Where does the string "แบคโฮเช" appear in the listing below? Copy every line where it does.

§ DATA SHOWN
========

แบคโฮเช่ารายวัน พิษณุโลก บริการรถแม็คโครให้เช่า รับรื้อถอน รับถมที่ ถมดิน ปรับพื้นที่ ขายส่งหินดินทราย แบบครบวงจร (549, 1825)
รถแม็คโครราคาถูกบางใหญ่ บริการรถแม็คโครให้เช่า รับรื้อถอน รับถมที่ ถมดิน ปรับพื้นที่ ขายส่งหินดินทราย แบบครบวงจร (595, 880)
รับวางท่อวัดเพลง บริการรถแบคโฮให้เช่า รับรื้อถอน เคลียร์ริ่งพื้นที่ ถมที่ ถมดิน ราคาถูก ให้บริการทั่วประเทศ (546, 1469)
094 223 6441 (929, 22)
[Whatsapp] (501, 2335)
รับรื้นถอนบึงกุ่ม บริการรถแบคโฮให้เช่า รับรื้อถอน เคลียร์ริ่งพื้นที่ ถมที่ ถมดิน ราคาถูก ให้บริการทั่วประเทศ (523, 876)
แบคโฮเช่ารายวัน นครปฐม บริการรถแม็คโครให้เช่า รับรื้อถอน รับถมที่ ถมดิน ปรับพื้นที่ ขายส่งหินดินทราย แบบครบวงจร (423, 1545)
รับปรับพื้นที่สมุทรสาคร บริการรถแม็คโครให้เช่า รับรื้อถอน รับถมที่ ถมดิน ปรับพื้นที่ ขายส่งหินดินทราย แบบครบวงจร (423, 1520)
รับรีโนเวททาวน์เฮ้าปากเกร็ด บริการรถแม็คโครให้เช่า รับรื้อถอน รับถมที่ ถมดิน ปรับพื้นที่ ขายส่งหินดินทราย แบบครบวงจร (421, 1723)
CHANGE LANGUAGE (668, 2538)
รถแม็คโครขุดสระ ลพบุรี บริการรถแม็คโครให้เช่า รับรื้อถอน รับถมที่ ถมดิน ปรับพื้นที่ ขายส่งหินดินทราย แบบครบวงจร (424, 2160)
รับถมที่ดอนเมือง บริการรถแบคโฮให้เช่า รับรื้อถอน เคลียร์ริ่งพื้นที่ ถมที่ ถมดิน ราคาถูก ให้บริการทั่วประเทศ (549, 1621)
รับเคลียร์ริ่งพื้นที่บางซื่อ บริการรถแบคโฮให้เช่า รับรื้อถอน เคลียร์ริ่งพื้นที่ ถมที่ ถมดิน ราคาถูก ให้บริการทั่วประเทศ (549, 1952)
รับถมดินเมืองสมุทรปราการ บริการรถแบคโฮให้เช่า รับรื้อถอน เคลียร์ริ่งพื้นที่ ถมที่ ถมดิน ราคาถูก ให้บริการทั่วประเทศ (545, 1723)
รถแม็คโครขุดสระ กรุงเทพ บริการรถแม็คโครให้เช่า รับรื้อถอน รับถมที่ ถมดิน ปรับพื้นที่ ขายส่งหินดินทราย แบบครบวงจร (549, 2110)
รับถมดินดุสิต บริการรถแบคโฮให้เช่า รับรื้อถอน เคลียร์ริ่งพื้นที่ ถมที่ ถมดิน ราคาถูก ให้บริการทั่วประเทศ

========

§ RESPONSE
แบคโฮเช่ารายวัน พิษณุโลก บริการรถแม็คโครให้เช่า รับรื้อถอน รับถมที่ ถมดิน ปรับพื้นที่ ขายส่งหินดินทราย แบบครบวงจร (549, 1825)
แบคโฮเช่ารายวัน นครปฐม บริการรถแม็คโครให้เช่า รับรื้อถอน รับถมที่ ถมดิน ปรับพื้นที่ ขายส่งหินดินทราย แบบครบวงจร (423, 1545)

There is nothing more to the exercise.